Supporting a bereaved partner
If you take the decision to support the bereaved partner then you need to first ask yourself why you are seeking to support this person, be aware of your own personal needs and be guarded about your motives. The bereaved person needs to work through their feelings before they are capable of thinking about another relationship, so even where you feel physically attracted to them try to use your capacity to manage your feelings thus allowing time for this person to complete their pathway through the grieving process. If you hope the relationship will eventually develop, it will benefit from time, space and a more emotionally solid foundation.
“I met my partner almost a year after my wife’s death. I feel very anxious about any sexual relationship. I enjoy cuddling her but I just feel it’s wrong to take it further, I don’t think I am capable of sexual intimacy with anyone else. I do fancy her but I just feel like I’m being unfaithful. Also, I know it sounds silly but I keep thinking of my wife watching me and I don’t want to hurt her. I sometimes get aroused but can’t bring myself to orgasm either, it just feels wrong”.

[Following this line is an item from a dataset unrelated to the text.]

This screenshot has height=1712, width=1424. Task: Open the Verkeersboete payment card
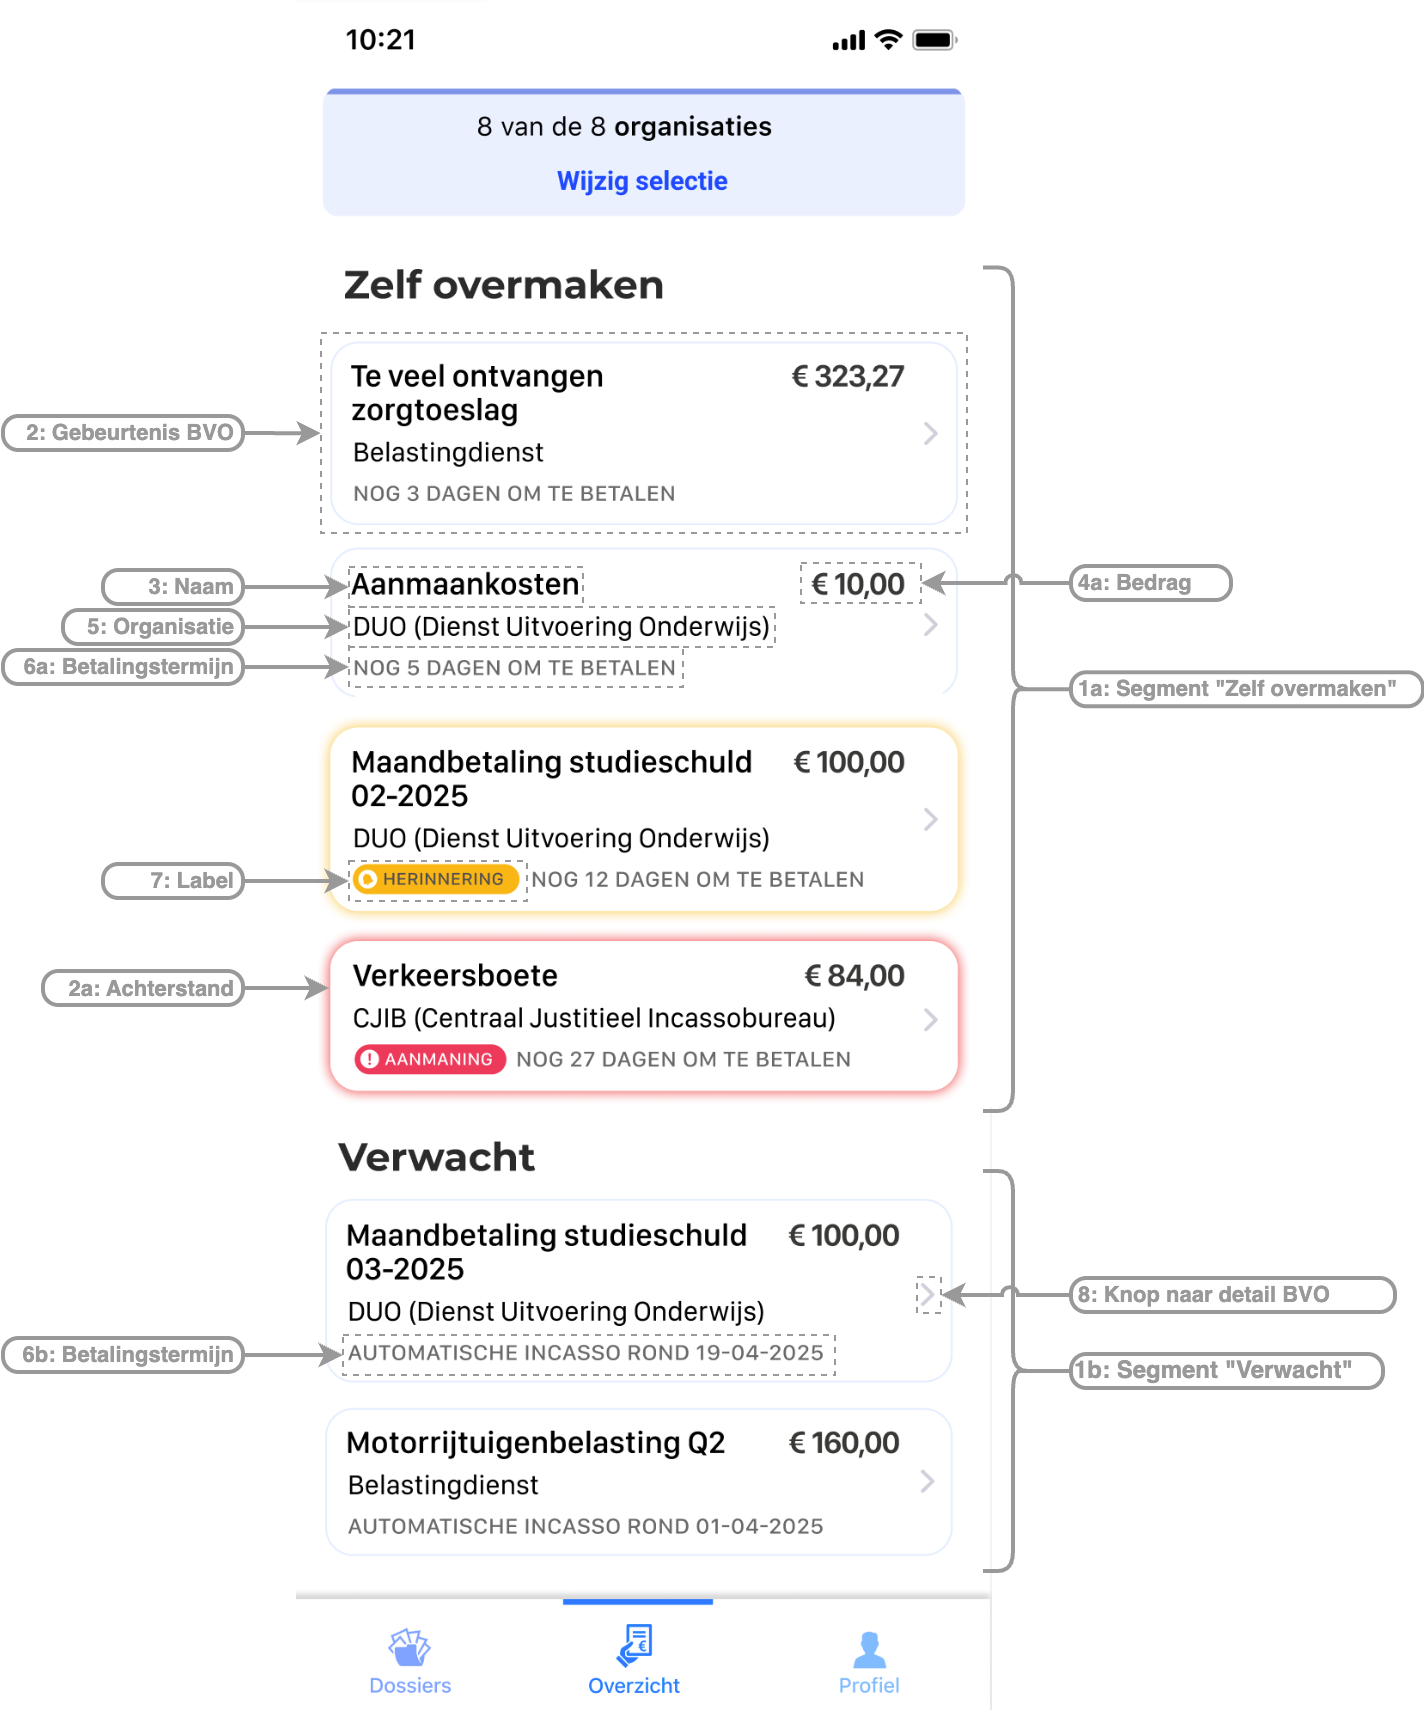pos(644,1016)
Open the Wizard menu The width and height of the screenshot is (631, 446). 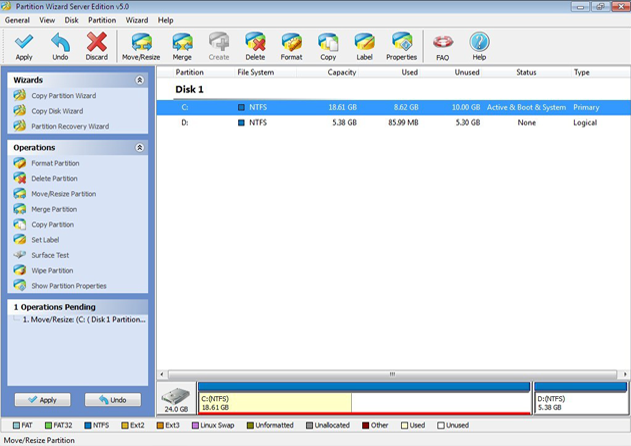point(137,20)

Just as increased sex drive is not unusual after bereavement, the anxiety and stress which are usual at this time can cause a lack of sex drive or impotency. Feelings of guilt and unfaithfulness and thoughts about the deceased partners and feeling that he/she may be watching them are also usual and often unspoken for fear of being ridiculed. The communicating of these thought and feelings to a trusted friend or counsellor can help tremendously with the manageability of grief and self permission to live alongside loss.